Each year I swear this isn’t going to happen…as the days tick down I steel myself. At this point my emotional armor is ostensibly secure and unyielding. I am prepared for battle and I will emerge victorious. Hallmark – you’re going down.
And I see the commercial where all these ‘moms’ (in quotes for I don’t really know if they are moms) look into the camera and implore their kids to ‘just’ – “just tell me you’re proud of me”, “just tell me I’m doing this right”, “just tell me you love me”, “just tell me I matter to you”…and I dissolve into a weeping fool. My steely protection melts, my waterproof mascara fails miserably (note to cosmetic companies – I would be a good tester for your waterproof eye makeup) and as I gulp, I curse the fact that yet again they got me. Dammit.
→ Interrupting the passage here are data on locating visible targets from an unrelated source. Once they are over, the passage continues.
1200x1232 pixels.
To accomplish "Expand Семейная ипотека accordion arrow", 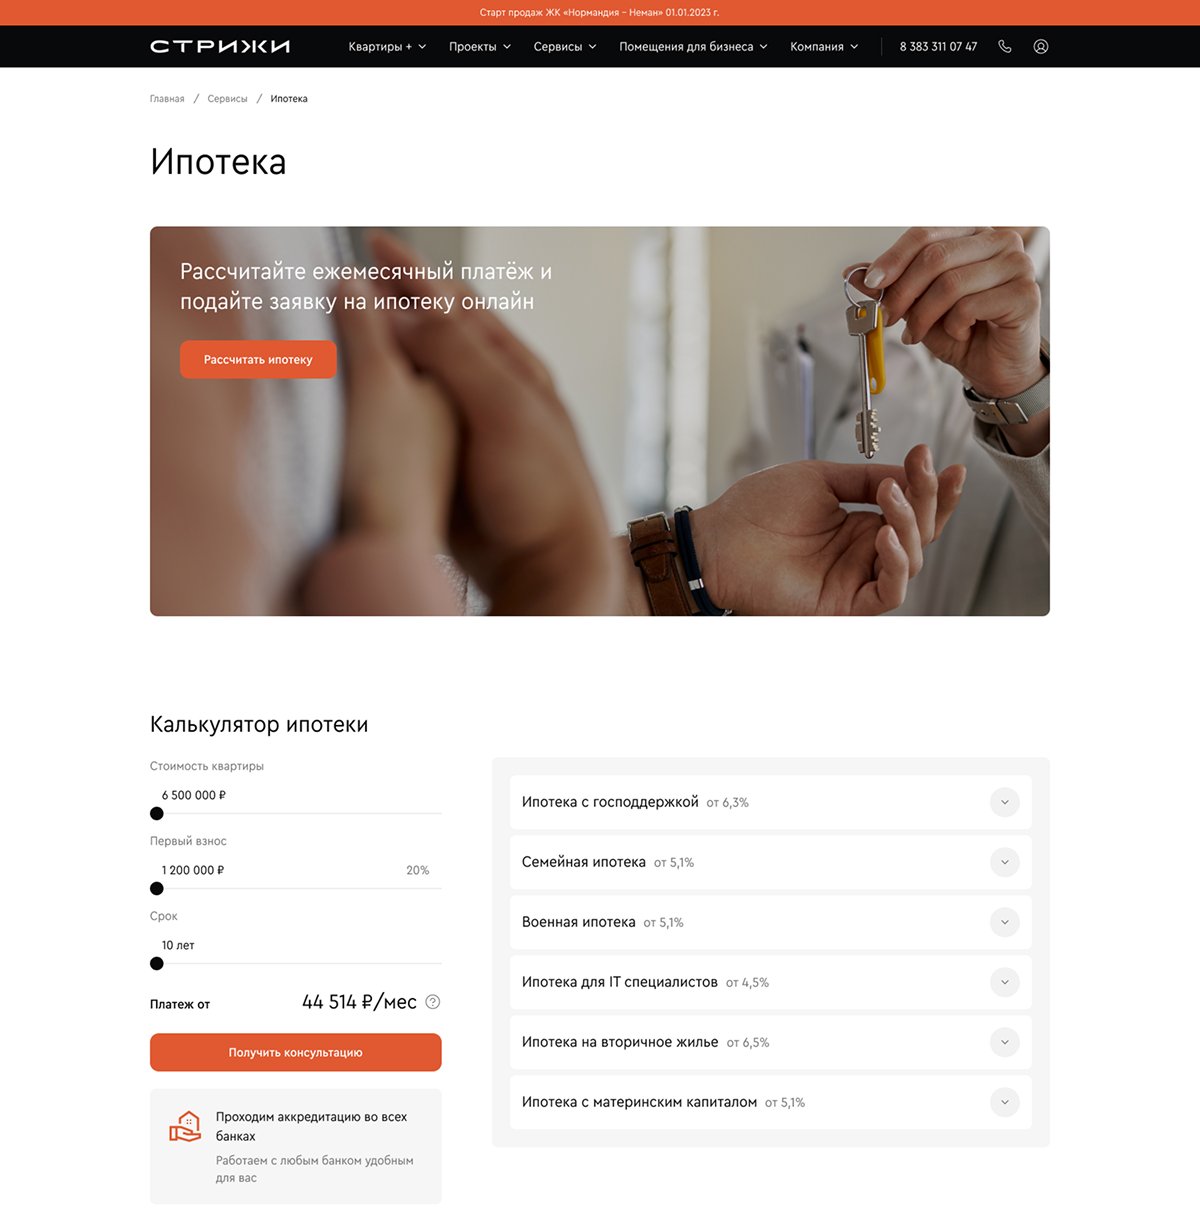I will coord(1005,862).
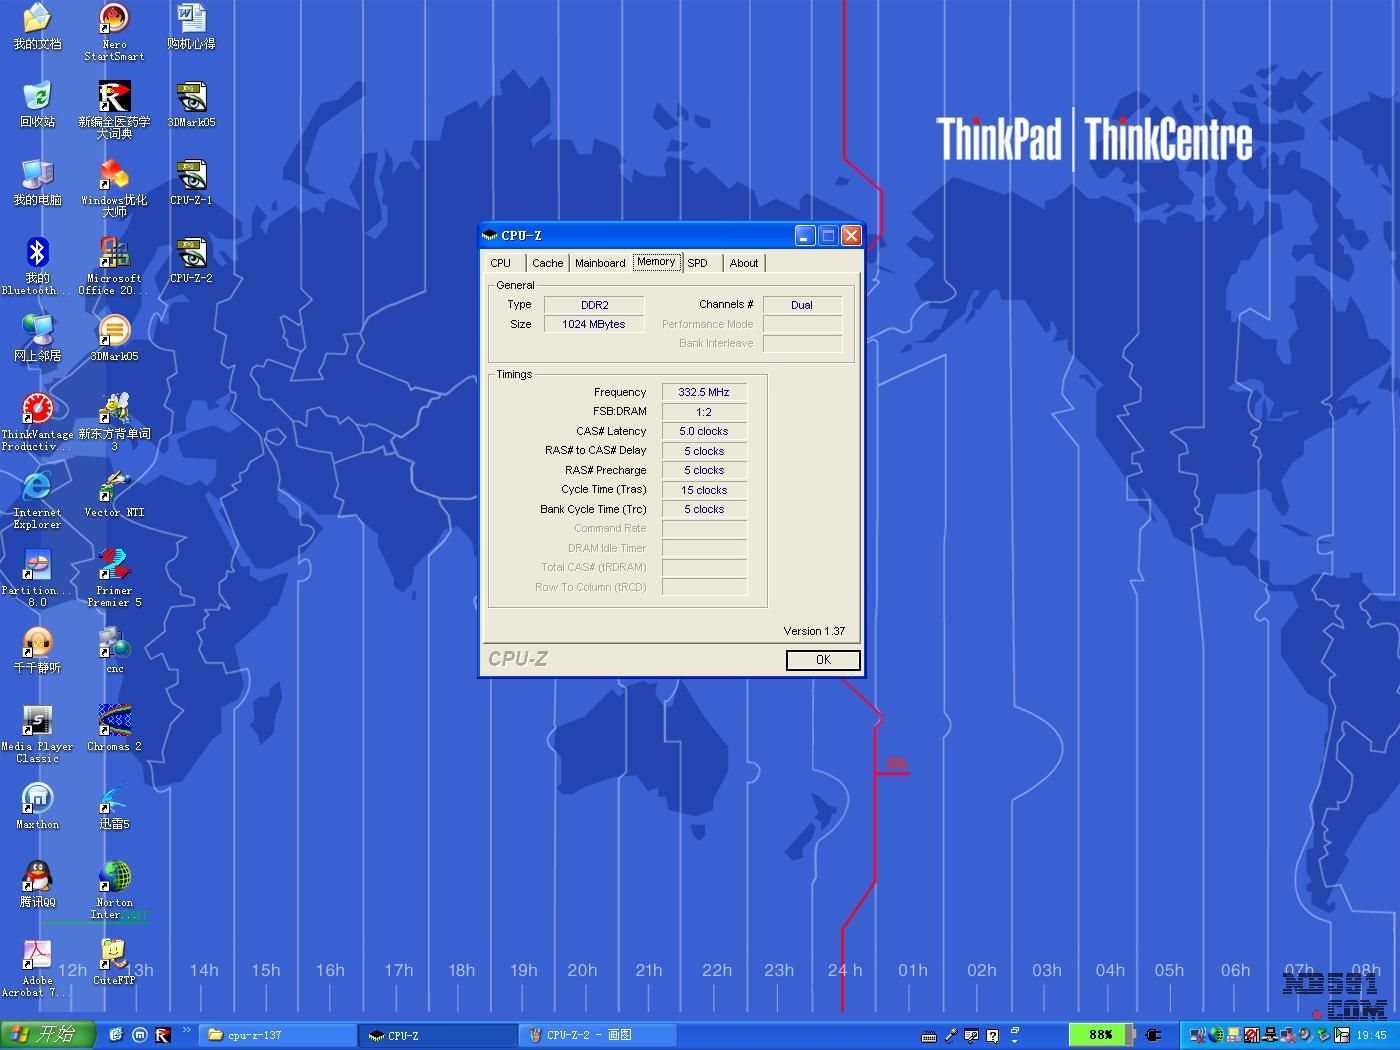Image resolution: width=1400 pixels, height=1050 pixels.
Task: Click the Maxthon quick launch icon
Action: pyautogui.click(x=139, y=1035)
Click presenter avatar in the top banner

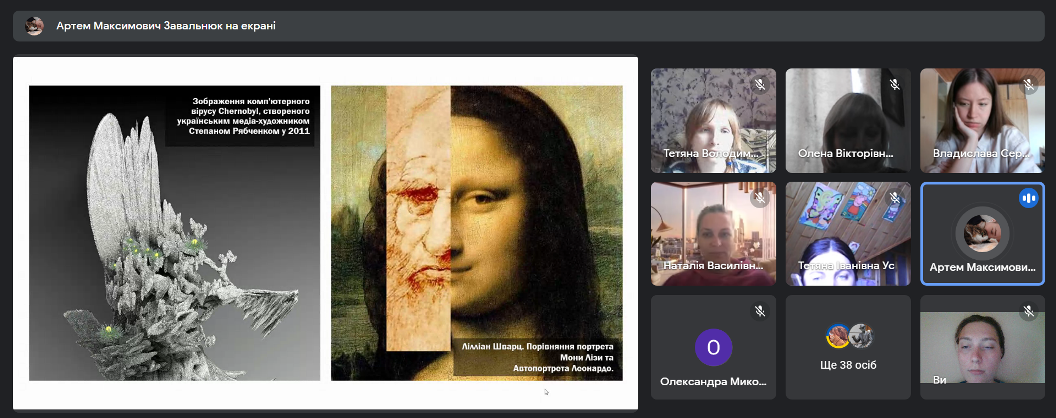pos(34,26)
I’m great in a crisis – if you need someone stoic, calm and focused, call me. Give me a love story, a happy ending – no matter how predictable, expressions of affection and/or appreciation and I’m an embarrassment. Although I realize this dates me, I cried during the last five minutes of “The Trouble With Angels” when Hayley Mills decided to become a nun. Let’s not even talk about “The Parent Trap”, “Dumbo”…
The Trouble with Angels (film) (Photo credit: Wikipedia)
There are other commercials airing here that press my emotional buttons too, but Hallmark represents all of those advertisers that are thriving by making saps like me cry. Shame on you. I’m a mom – I don’t think you’re supposed to reduce me to tears and have me feel stupid for doing so simultaneously. I don’t begrudge any holiday – prepackaged or otherwise – which encourages people to acknowledge their love for one another. I’ve really been blessed with the relationships I have with my sons – and we have always been generously affectionate and articulate about our feelings for each other. I’m completely crazy about them, proud of the men they are, enthralled by their stories and thankful that they still want to share them with me. I love the women they have chosen to share their journeys and relish the time I have with them too.
And if I’m going to cry thinking about Mother’s Day, that’s what I’d like to cry about. This indescribable love that grabs me by the throat, the sensory memories I have of my babies after bath time, their giggles before their voices changed and their dirty jokes after their voices changed, their delight when they eclipsed me in height, little hands hugging my neck, singing to them at night and sloppy kisses that would leave my cheeks smudged and wet…
There are thousands upon thousands of moments in a lifetime that I would rather cry over and a Hallmark commercial isn’t one of them. Yet I have not figured out a way to steel myself from the trite advertisements for love, which in and of themselves somehow minimize what is in my heart. So until we get past Sunday, I think I’ll leave the tv off, avoid the card store and just look forward to seeing the kids over the weekend.